DatedIF function calculates the difference in two date values in years, months, or days in several formats which are more user friendly and accurate than subtracting two dates in the regular format.

Quick example:

How many years have you worked for the the company?
Hire Date: 6/12/2019
Today’s Date: 7/20/23
Substracting the two cells gives you 1,499 which is the number of days. To get years you then have to divide by 365. While is maybe good is most cases it’s imprecise and can be problematic in other cases.

Type 5/27/2019 in Cell A1 and format it to a date format.
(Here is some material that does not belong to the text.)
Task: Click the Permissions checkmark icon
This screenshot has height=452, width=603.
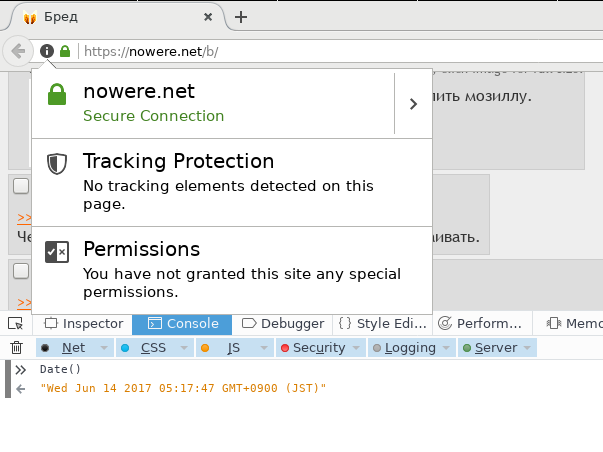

Excel may guess that it’s a date and may format it for you. Let’s call this the Hire date.

Type 4/30/23 in cell A1 and format it to a date format. Let call this the current date.

You need to know how long the employee has been with the company.

In Cell C1 enter the formula: =A2 – A1 which should give you 1,444, the number of days employed. In D1 enter the formula: =C1/365 which is the crude method to determine the number of years employed. which results in 3.956 years.  If you were to quickly round this cell it would display as 4 years.  Yes, you can use the RoundDown function to arrive at 3 years. But envision a full list of, say 100, employees, you would have to review each one to determine if the Round or RoundDown function was proper. So now:

Using the Datedif function your answer will be precise:

In cell D2 enter the formula: =Datedif(a1,a2,”y”) that will result in 3 years.

In cell D3 enter the formula: =Datedif(a1,a2,”m”) that will result in 47 months

In cell D4 enter the formula: =Datedif(a1,a2,”y”) that will result in 1,444 days..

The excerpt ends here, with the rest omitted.